---------- Extracted material

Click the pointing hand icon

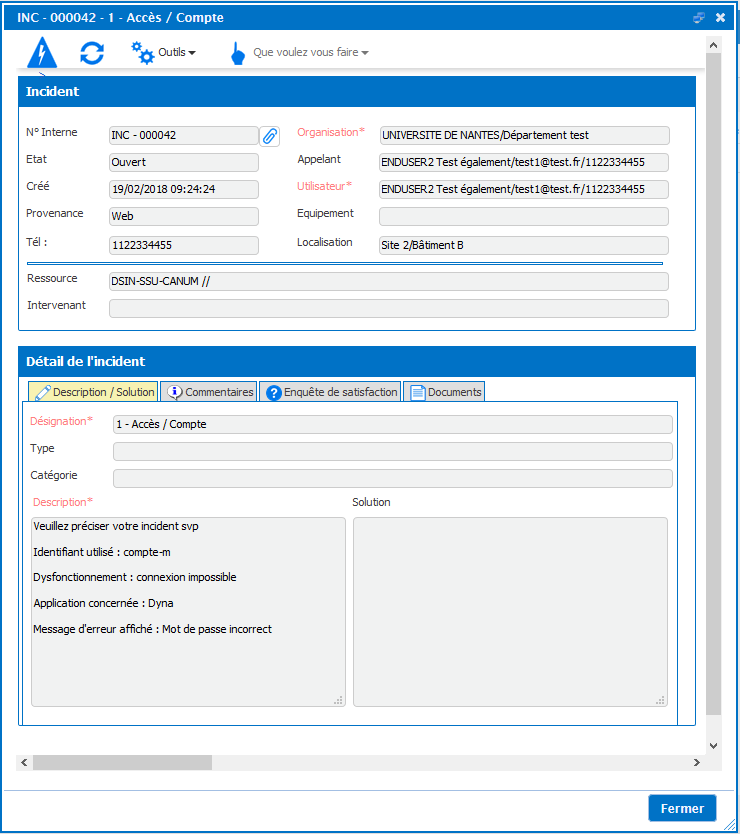pos(238,53)
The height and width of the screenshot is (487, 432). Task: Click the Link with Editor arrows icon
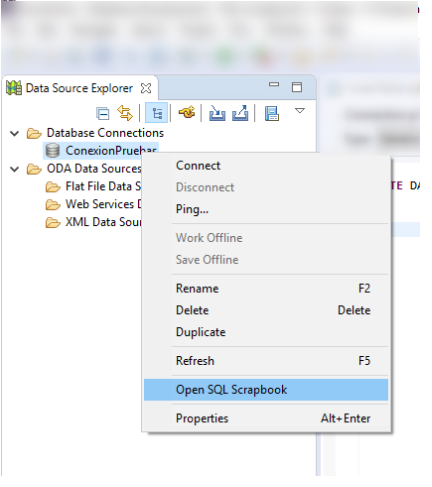click(125, 113)
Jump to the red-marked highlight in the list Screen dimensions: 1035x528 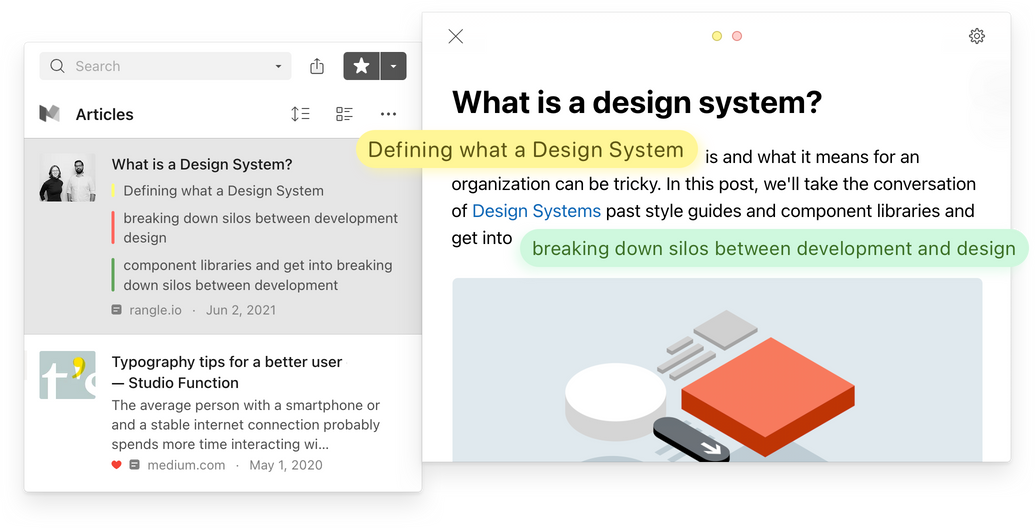(260, 228)
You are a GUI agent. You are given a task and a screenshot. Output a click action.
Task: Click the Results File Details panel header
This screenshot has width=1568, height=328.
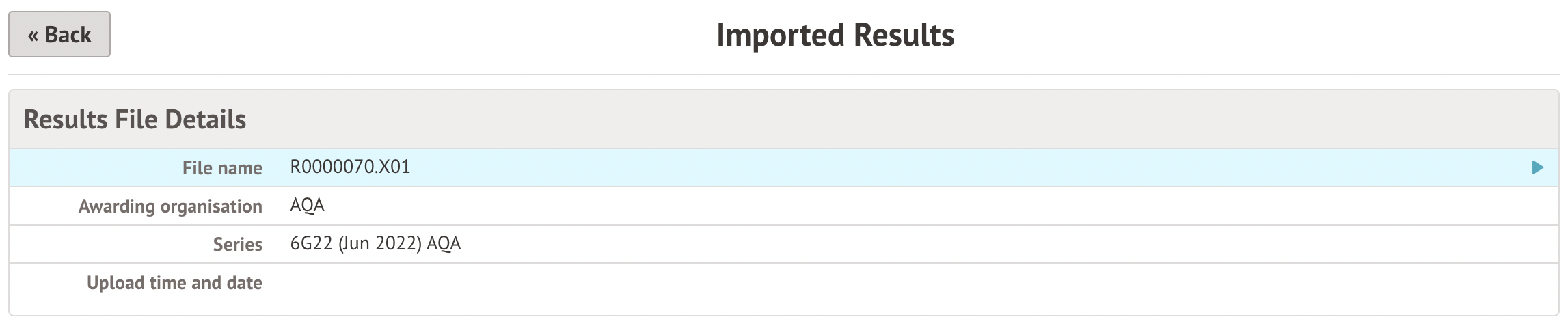135,120
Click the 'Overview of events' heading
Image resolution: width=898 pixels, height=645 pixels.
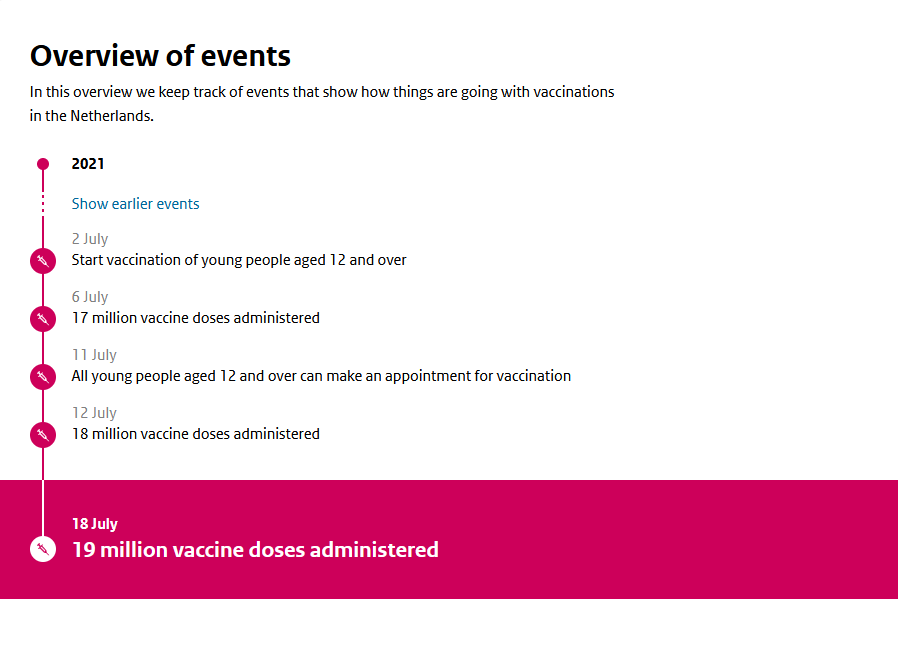click(160, 55)
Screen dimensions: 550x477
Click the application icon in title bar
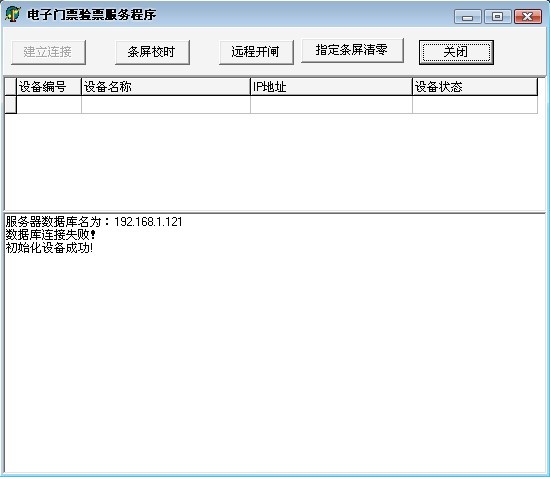click(13, 14)
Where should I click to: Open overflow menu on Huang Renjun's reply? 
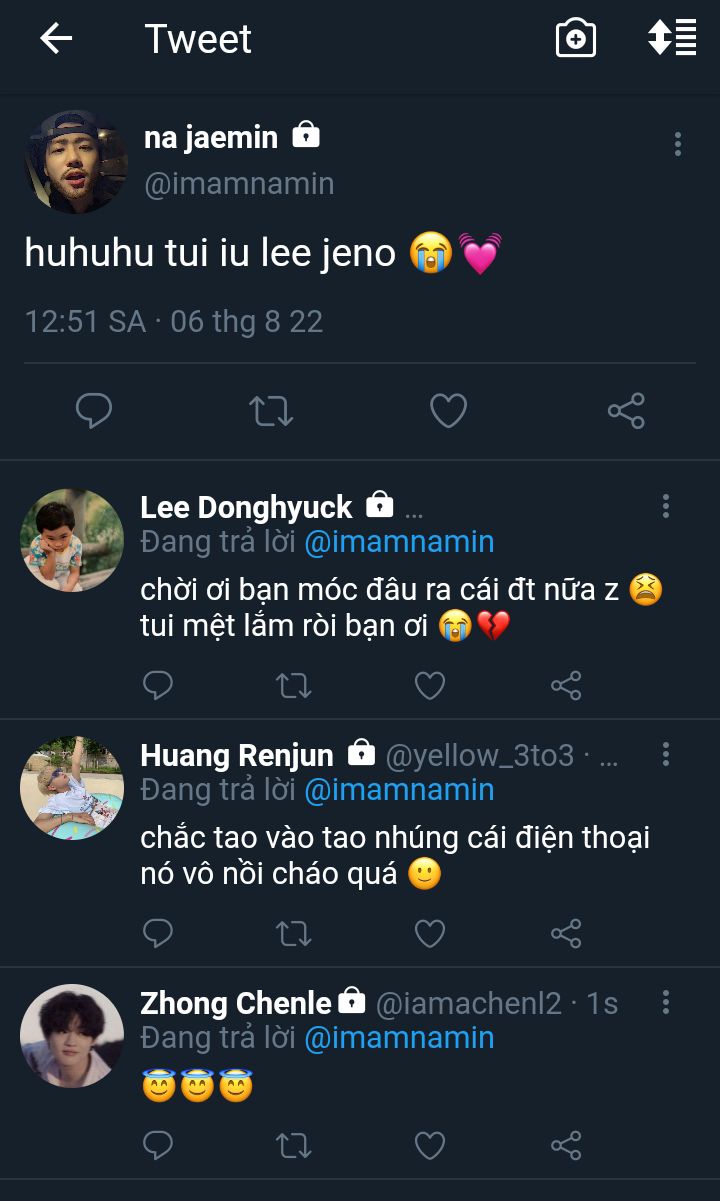pos(666,754)
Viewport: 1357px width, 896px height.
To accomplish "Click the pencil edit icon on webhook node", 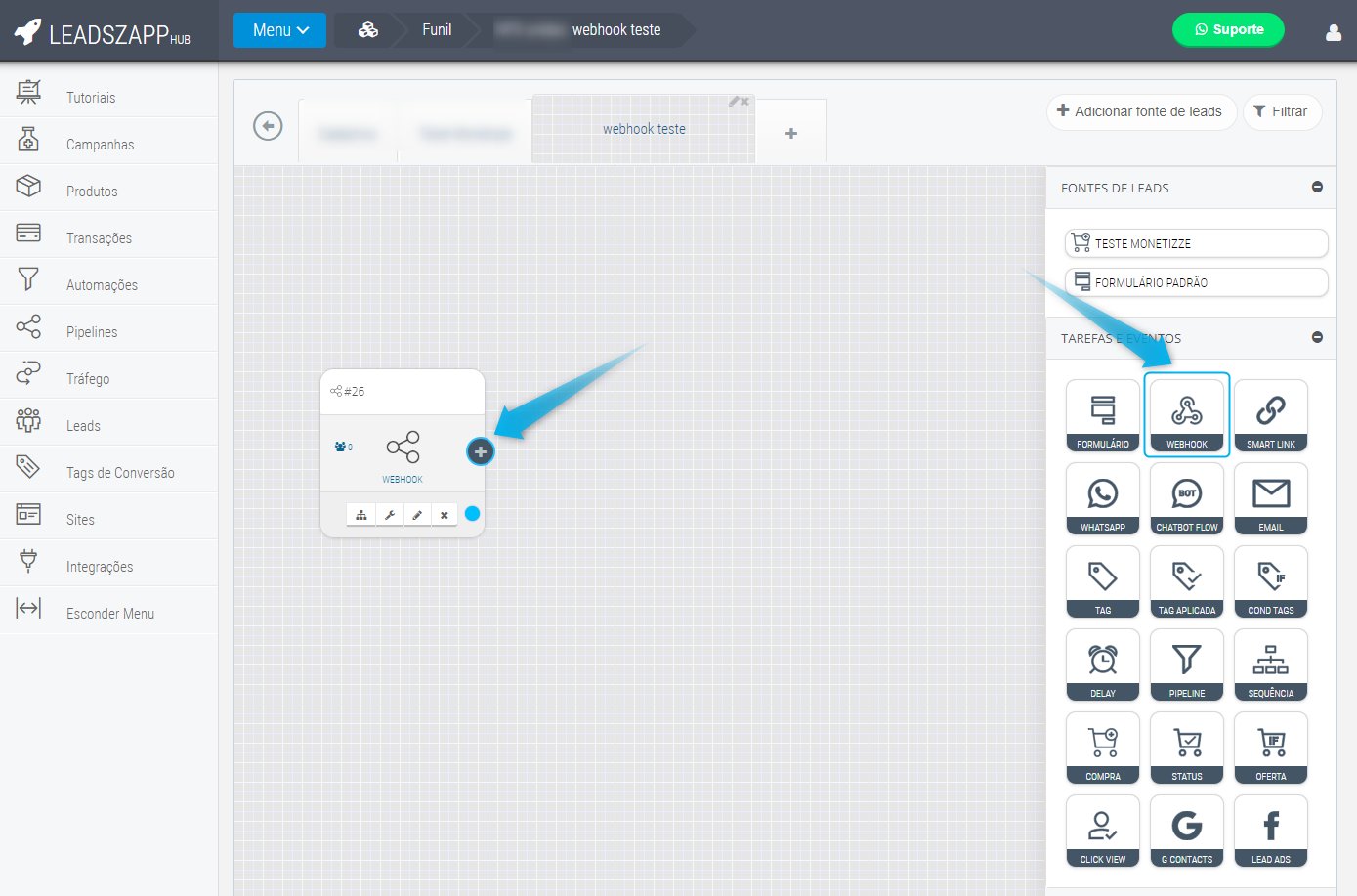I will tap(417, 515).
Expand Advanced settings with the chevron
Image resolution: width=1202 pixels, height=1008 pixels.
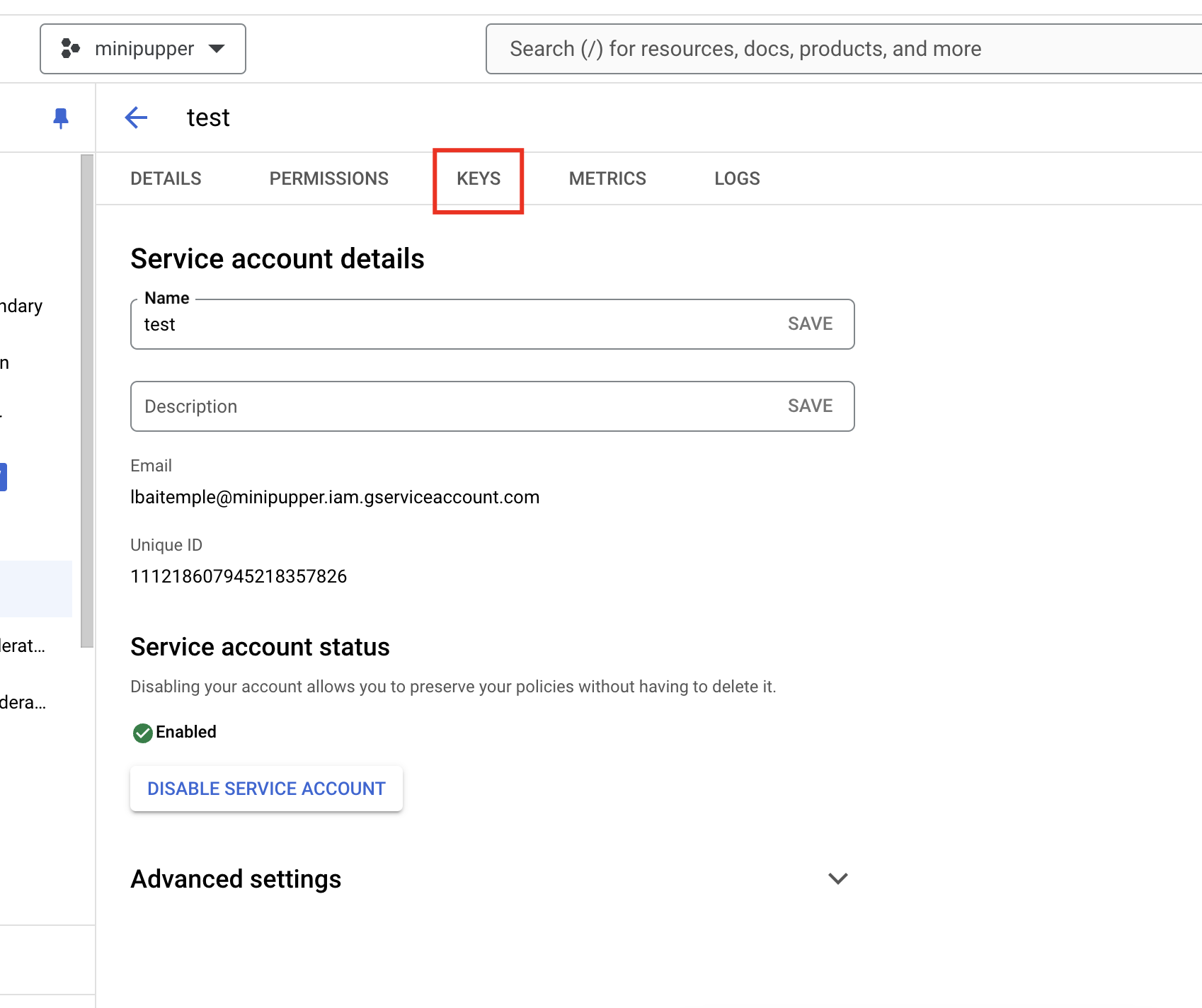[837, 878]
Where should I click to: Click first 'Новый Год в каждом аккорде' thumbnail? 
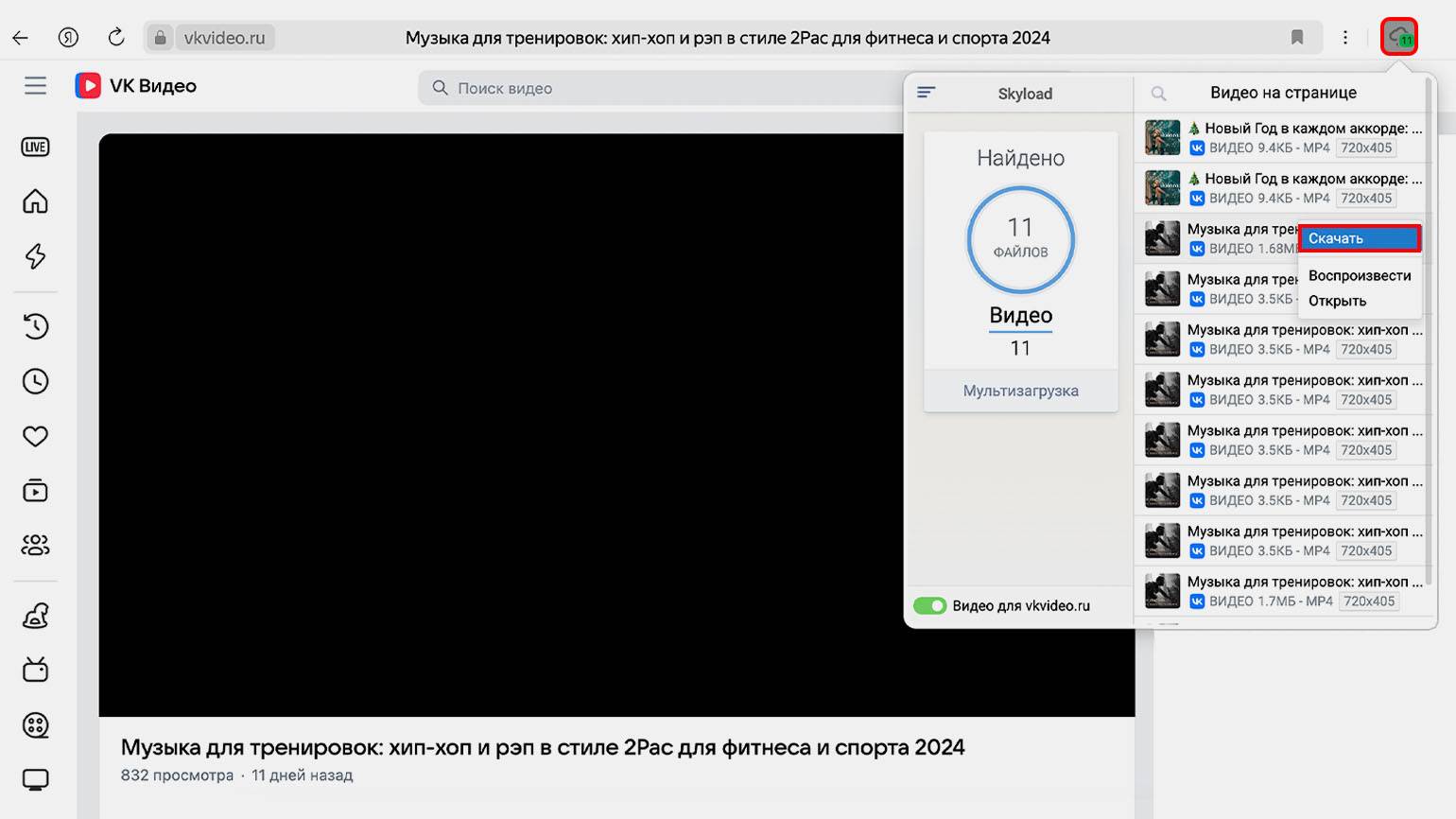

--------------------

Problem to solve:
Pictures must be left out of the answer, which should be exactly the lines from the one holding "Image resolution: width=1202" through the last line of the entries above, both included; please add nothing.

Answer for the task:
Image resolution: width=1202 pixels, height=1008 pixels.
[837, 878]
Where should I click to: Click first 'Новый Год в каждом аккорде' thumbnail? 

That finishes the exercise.